Wadjdas Schulweg ist gepflastert von Verboten, die Mädchen beibringen sollen, was sich bereits in jungen Jahren nicht tun dürfen. Diese ständigen Verbote bringen Wadjda immer weiter weg von ihren Bedürfnissen nach freier Entfaltung ihrer Fähigkeiten und aufgeweckten Persönlichkeit. Ganz wunderbar, wie hervorragend unprätentiös die Hauptdarstellerin ihre Rolle hier spielt. Ein zweiter Erzählstrang befasst sich mit dem Bemühen der Mutter, ihren Ehemann zurück zu gewinnen. Da sie ihm keinen Sohn gebären kann, nimmt er sich jedoch eine Zweitfrau.
Der Spielfilm überzeugt durch eine präzise beobachtende authentische Haltung zum Alltag und nimmt uns mit seinem ruhigen geradlinigen Ablauf gefangen. Es ist ein emanzipatorisches Werk als Kommentar zu den Folgen eines absoluten Patriarchats, das wir natürlich mit unserem europäischen Auge betrachten. Der Erzählfluss scheint sehr langsam, zeigt so manchmal überdeutlich die vielen Einschränkungen für Wadjda und ihre Mutter, aber der Spannungsbogen reißt nie ab.

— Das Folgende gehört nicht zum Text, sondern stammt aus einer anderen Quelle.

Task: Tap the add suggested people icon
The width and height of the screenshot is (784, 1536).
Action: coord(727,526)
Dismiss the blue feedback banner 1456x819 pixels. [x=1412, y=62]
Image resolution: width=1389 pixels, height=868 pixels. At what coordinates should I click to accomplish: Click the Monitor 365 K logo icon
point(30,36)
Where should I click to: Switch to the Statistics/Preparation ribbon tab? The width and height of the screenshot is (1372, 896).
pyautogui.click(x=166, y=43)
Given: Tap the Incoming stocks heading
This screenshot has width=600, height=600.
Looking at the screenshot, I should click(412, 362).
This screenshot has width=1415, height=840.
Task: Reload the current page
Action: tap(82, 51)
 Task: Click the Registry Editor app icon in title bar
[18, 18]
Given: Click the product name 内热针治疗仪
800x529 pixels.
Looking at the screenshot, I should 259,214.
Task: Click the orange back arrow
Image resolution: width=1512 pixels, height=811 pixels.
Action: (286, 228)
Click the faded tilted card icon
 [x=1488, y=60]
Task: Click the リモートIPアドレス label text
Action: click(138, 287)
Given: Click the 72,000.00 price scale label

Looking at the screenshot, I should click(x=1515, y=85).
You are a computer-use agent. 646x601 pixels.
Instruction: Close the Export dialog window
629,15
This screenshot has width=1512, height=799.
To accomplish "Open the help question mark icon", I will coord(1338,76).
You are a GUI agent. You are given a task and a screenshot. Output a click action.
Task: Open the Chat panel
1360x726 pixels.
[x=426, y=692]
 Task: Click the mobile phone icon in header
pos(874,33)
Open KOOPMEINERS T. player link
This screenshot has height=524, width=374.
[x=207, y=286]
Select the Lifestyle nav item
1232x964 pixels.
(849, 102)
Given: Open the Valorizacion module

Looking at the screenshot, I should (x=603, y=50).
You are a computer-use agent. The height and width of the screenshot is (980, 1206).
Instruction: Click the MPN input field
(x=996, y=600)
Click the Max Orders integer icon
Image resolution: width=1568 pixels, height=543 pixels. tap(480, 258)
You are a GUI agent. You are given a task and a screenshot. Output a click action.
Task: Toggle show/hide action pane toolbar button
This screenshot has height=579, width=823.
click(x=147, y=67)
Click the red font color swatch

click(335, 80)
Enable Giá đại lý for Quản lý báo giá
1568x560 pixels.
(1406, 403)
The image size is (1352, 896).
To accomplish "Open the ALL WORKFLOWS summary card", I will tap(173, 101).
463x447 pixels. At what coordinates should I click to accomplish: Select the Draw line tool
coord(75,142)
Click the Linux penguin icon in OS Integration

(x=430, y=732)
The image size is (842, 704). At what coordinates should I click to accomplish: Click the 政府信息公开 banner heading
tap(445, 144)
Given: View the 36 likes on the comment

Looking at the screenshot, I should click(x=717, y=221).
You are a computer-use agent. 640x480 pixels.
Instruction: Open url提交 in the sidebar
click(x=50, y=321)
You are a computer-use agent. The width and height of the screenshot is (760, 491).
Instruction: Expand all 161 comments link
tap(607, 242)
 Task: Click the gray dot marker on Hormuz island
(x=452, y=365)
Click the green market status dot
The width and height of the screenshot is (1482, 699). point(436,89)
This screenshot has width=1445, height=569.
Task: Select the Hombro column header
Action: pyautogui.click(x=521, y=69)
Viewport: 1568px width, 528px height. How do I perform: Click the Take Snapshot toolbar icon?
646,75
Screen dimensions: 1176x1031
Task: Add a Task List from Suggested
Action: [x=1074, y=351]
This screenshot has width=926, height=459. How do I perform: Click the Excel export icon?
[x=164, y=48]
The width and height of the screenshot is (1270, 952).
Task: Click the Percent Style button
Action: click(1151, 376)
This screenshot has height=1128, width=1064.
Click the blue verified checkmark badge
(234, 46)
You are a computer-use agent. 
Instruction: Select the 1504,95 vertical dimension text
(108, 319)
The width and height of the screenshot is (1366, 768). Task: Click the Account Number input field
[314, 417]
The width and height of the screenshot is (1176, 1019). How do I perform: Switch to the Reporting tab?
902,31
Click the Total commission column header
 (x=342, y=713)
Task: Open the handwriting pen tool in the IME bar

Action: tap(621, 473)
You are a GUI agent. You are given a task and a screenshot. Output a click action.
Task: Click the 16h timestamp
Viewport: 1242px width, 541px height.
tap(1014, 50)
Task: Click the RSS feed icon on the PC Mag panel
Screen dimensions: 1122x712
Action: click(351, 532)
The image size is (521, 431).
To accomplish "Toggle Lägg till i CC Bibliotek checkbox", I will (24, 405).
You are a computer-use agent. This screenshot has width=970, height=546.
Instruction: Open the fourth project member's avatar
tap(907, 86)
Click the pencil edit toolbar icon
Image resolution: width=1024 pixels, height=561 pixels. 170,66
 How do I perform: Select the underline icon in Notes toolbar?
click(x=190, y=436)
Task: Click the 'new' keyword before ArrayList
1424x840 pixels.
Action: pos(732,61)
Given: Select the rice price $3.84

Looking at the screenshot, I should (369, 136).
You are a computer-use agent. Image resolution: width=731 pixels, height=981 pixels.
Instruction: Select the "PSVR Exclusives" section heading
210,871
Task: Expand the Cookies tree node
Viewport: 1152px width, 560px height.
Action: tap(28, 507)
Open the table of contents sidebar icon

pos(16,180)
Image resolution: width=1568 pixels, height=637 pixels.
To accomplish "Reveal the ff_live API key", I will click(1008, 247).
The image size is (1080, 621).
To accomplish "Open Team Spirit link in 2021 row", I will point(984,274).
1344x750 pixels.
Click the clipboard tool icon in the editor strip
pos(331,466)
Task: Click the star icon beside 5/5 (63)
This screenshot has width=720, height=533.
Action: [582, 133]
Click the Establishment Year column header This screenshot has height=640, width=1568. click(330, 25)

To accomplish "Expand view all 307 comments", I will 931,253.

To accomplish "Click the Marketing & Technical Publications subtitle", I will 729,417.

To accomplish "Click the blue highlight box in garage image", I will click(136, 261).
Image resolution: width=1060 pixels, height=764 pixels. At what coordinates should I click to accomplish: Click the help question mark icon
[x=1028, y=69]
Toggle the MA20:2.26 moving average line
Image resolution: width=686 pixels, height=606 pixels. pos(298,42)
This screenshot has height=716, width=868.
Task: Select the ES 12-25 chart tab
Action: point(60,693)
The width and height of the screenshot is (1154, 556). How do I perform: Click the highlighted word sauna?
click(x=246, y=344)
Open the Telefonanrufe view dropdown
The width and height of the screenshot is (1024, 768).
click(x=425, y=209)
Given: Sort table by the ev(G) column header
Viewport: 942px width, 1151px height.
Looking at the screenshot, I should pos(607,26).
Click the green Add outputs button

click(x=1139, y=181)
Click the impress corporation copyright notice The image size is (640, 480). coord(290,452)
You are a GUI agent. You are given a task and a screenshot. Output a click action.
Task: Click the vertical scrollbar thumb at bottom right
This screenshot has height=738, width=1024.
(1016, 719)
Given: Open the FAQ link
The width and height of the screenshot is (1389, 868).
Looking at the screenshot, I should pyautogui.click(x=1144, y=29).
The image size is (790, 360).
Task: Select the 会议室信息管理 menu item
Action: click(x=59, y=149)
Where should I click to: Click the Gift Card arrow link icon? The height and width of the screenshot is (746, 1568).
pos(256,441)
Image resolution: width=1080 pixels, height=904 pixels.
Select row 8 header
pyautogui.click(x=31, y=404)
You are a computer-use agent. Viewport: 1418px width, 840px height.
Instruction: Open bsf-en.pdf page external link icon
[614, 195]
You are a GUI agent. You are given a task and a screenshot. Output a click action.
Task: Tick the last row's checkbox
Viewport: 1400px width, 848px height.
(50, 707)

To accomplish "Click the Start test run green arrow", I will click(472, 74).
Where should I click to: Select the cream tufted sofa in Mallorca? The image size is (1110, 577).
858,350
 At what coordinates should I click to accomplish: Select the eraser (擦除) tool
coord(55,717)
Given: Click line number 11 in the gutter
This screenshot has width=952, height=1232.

DAS MÄDCHEN WADJDA ist die erste große Filmproduktion in Saudi-Arabien überhaupt und entstand unter extremen erschwerten Bedingungen. Die Regisseurin Haifaa Al-Mansour, die in Saudi-Arabien aufgewachsen ist, erschließt uns mit ihrer Innensicht ein neues Verständnis für die dortige Kultur, ohne lautstarke Kritik an den Verhältnissen, sondern authentisch mit unterschiedlichen Frauenbildern und Emanzipationsansätzen.